Tax Court of Canada Judgments

Decision Information

Decision Content

Docket: 2002-3705(EI)

BETWEEN:

INTERIOR NETWORKING GROUP LTD.,

Appellant,

and

THE MINISTER OF NATIONAL REVENUE,

Respondent.

____________________________________________________________________

Appeal heard on May 7, 2003, at Kelowna, British Columbia

Before: The Honourable Judge D.W. Beaubier

Appearances:

Agent for the Appellant:

Christopher R. Penty

Counsel for the Respondent:

Michael Taylor

____________________________________________________________________

JUDGMENT

          The appeal is allowed and the decision of the Minister is vacated in accordance with the attached Reasons for Judgment.

The Appellant is awarded such costs as are allowed under the Employment Insurance Act.

Signed at Ottawa, Canada, this 20th day of May 2003.

"D.W. Beaubier"

J.T.C.C.


Citation: 2003TCC348

Date: 20030520

Docket: 2002-3705(EI)

BETWEEN:

INTERIOR NETWORKING GROUP LTD.,

Appellant,

and

THE MINISTER OF NATIONAL REVENUE,

Respondent.

____________________________________________________________________

REASONS FOR JUDGMENT

Beaubier, J.T.C.C.

[1]      This appeal from a decision of the Respondent respecting Employment Insurance premiums was heard at Kelowna, British Columbia, on May 7, 2003.

[2]      The Appellant called Robert Sibson, Jeremy Fichtner and Paul Berisoff to testify.

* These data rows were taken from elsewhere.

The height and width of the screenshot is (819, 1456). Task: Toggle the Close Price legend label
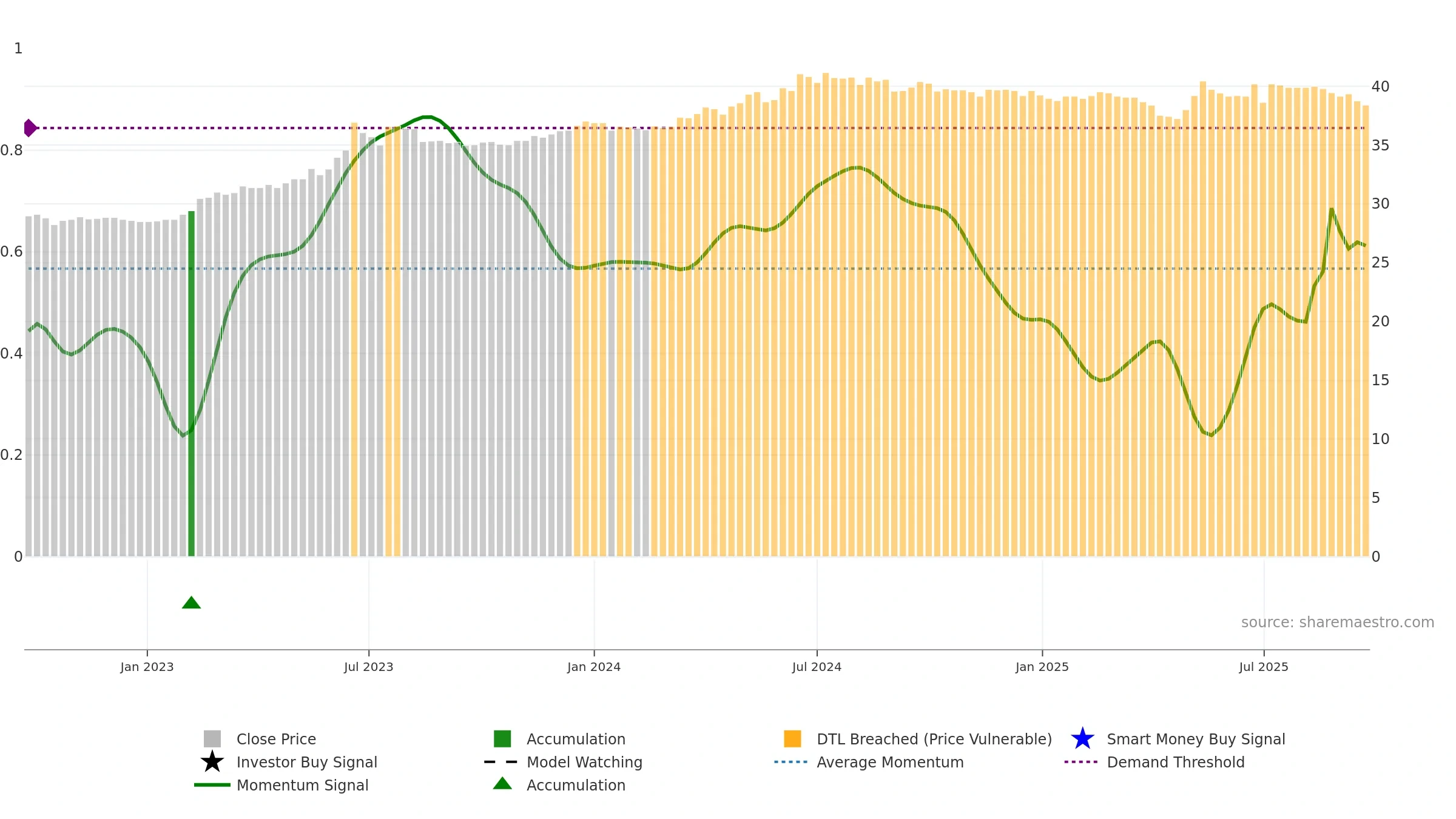click(x=276, y=739)
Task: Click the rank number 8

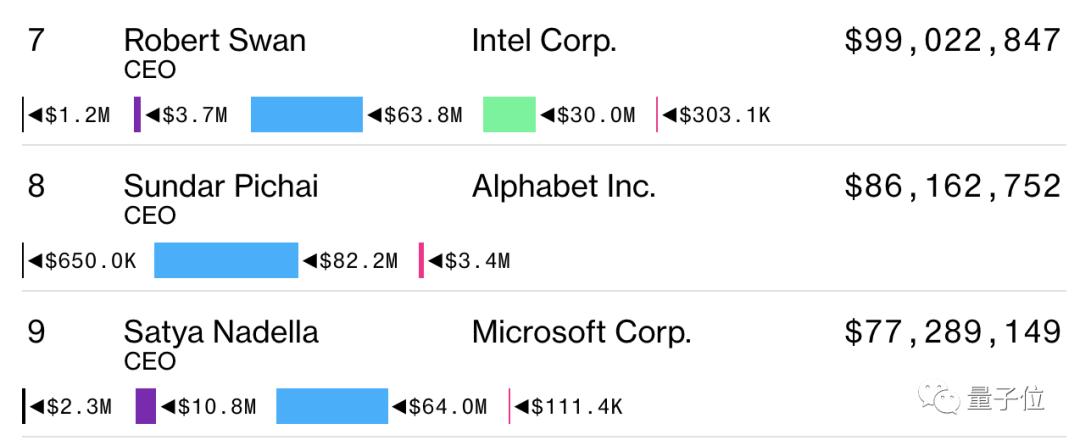Action: pos(36,187)
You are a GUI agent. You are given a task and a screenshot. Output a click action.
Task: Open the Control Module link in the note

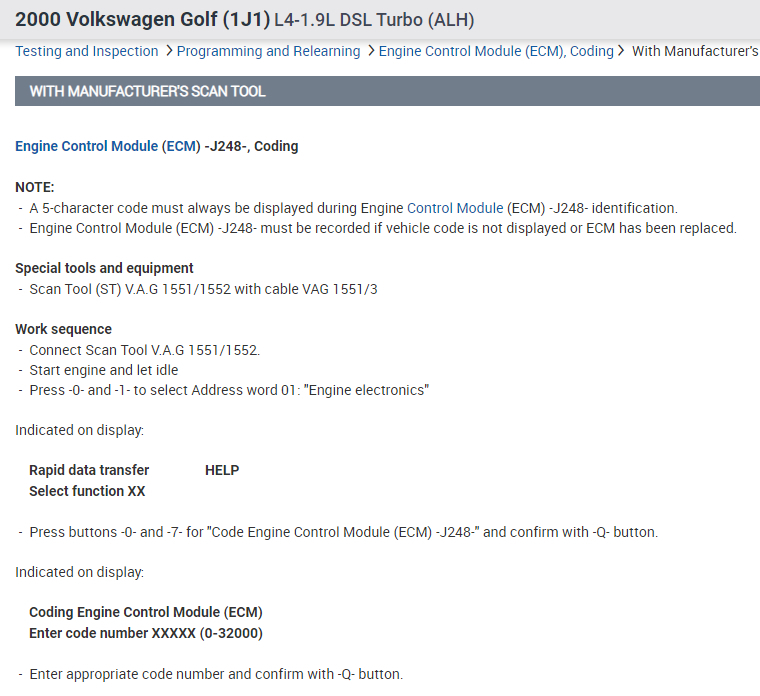pyautogui.click(x=455, y=208)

The Respondent did not call any witnesses. The decision appealed from is dated June 28, 2002 respecting the Appellant, the witnesses and Kevin Ludbrook. It assessed employment insurance premiums and stated:

This letter concerns the appeal against the assessments dated November 6, 2001 for Canada Pension Plan contributions in the amount of $3,295.80 and employment insurance premiums in the amount of $10,296.28, plus applicable penalty and interest, for the 2000 and 2001 taxation years.

It has been decided to confirm these assessments. This is because Kelvin Ludbrock, Robert Sibson, Paul Berisoff and Jeremy Fichtner were providing services to Interior Networking Group Ltd pursuant to a contract of service in the 2000 and 2001 taxation years.

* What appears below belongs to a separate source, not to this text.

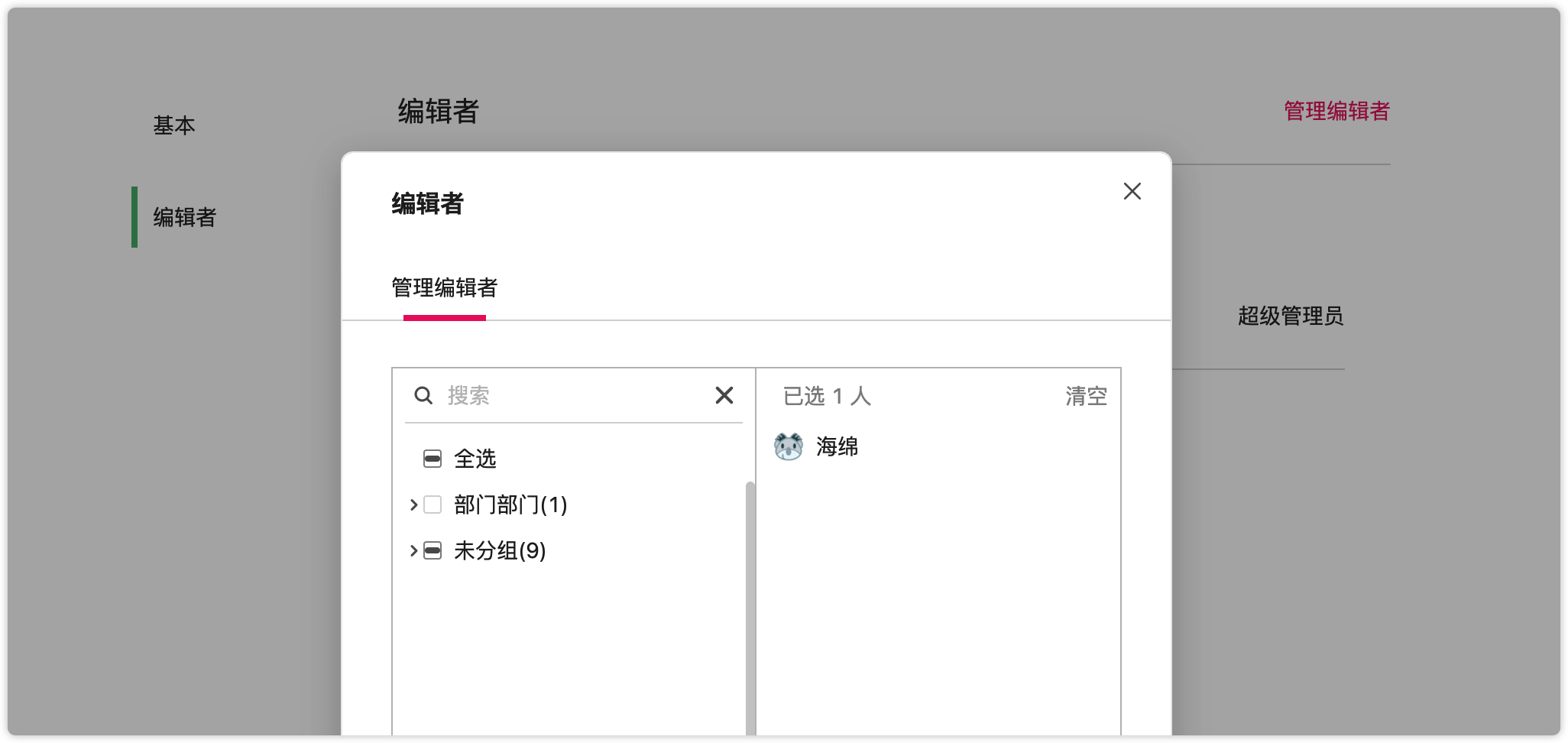Close the 编辑者 dialog
Image resolution: width=1568 pixels, height=743 pixels.
pyautogui.click(x=1132, y=191)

If you disagree with this decision, you may appeal to the Tax Court of Canada within 90 days of the mailing date of this letter. Details on how to appeal can be found in the enclosed attachment.

The decision in this letter is issued pursuant to subsection 27.2(3) of the Canada Pension Plan and subsection 93(3) of the Employment Insurance Act and is based on paragraph 6(1)(a) of the Canada Pension Plan and paragraph 5(1)(a) of the Employment Insurance Act.

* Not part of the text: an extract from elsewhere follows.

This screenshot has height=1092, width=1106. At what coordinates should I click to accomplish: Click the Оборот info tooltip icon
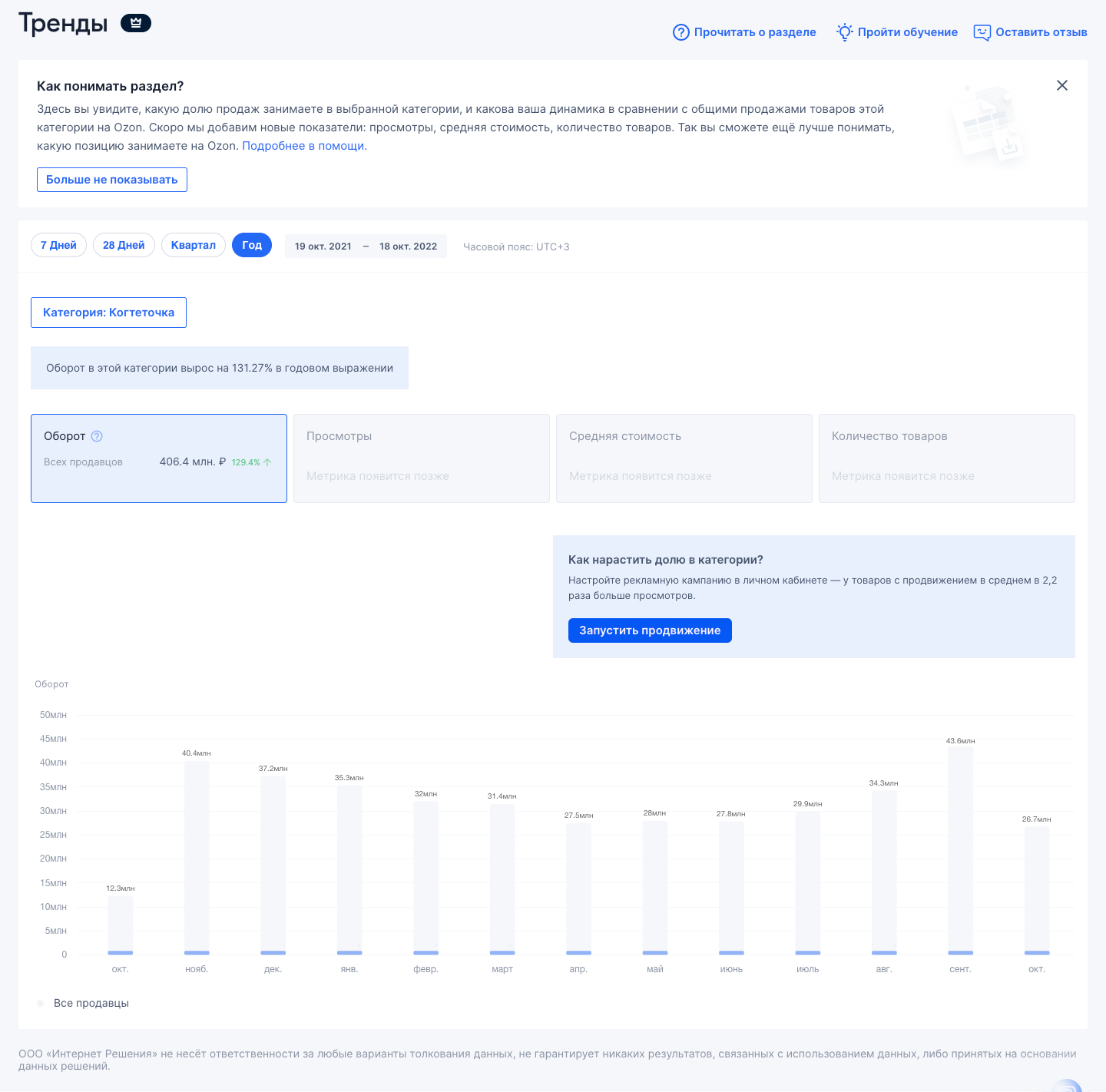[x=97, y=436]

[3]      The appeal is for the stated reason that the individuals are shareholders of the Appellant and that their employment is excluded employment under paragraph 5(2)(i) of the Employment Insurance Act (the "Act"), since they did not deal with each other at arm's length. Section 5 reads:

5.(1)      Subject to subsection (2), insurable employment is

(a)         employment in Canada by one or more employers, under any express or implied contract of service or apprenticeship, written or oral, whether the earnings of the employed person are received from the employer or some other person and whether the earnings are calculated by time or by the piece, or partly by time and partly by the piece, or otherwise;

(b)         employment in Canada as described in paragraph (a) by Her Majesty in right of Canada;

(c)         service in the Canadian Forces or in a police force;

(d)         employment included by regulations made under subsection (4) or (5);

(e)         employment in Canada of an individual as the sponsor or co-ordinator of an employment benefits project.

(2)         Insurable employment does not include

(a)         employment of a casual nature other than for the purpose of the employer's trade or business;

(b)         the employment of a person by a corporation if the person controls more than 40% of the voting shares of the corporation;

(c)         employment in Canada by Her Majesty in right of a province;

(d)         employment in Canada by the government of a country other than Canada or of any political subdivision of the other country;

(e)         employment in Canada by an international organization;

(f)         employment in Canada under an exchange program if the employment is not remunerated by an employer that is resident in Canada;

(g)         employment that constitutes an exchange of work or services;

(h)         employment excluded by regulations made under subsection (6); and

(i)          employment if the employer and employee are not dealing with each other at arm's length.

(3)         For the purposes of paragraph (2)(i),

(a)         the question of whether persons are not dealing with each other at arm's length shall be determined in accordance with the Income Tax Act; and

(b)         if the employer is, within the meaning of that Act, related to the employee, they are deemed to deal with each other at arm's length if the Minister of National Revenue is satisfied that, having regard to all the circumstances of the employment, including the remuneration paid, the terms and conditions, the duration and the nature and importance of the work performed, it is reasonable to conclude that they would have entered into a substantially similar contract of employment if they had been dealing with each other at arm's length.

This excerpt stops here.